Your answer should be every line from the records that contains "options".

▸ Listed records:

== Segment start ==

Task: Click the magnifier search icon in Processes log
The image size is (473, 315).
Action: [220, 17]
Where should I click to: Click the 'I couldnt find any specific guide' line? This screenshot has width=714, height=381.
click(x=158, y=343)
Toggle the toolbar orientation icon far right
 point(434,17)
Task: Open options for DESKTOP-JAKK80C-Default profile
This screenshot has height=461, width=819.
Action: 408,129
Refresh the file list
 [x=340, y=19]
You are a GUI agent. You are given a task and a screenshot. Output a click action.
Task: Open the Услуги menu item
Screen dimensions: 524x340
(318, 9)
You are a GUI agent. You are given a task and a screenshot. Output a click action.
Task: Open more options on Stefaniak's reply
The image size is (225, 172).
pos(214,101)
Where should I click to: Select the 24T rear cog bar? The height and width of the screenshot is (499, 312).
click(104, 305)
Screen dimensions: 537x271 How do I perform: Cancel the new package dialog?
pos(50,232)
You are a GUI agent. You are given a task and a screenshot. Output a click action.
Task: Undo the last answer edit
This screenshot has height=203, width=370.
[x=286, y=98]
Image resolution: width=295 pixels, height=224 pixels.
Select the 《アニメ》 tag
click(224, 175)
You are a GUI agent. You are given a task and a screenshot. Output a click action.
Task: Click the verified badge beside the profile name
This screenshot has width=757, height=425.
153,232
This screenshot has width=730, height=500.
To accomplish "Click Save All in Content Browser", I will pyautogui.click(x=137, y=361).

== Segment end ==
== Segment start ==

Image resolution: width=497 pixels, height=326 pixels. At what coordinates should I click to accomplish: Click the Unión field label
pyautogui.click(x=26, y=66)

== Segment end ==

▸ Answer to this exercise:
Task: Open options for DESKTOP-JAKK80C-Default profile
Task: Open more options on Stefaniak's reply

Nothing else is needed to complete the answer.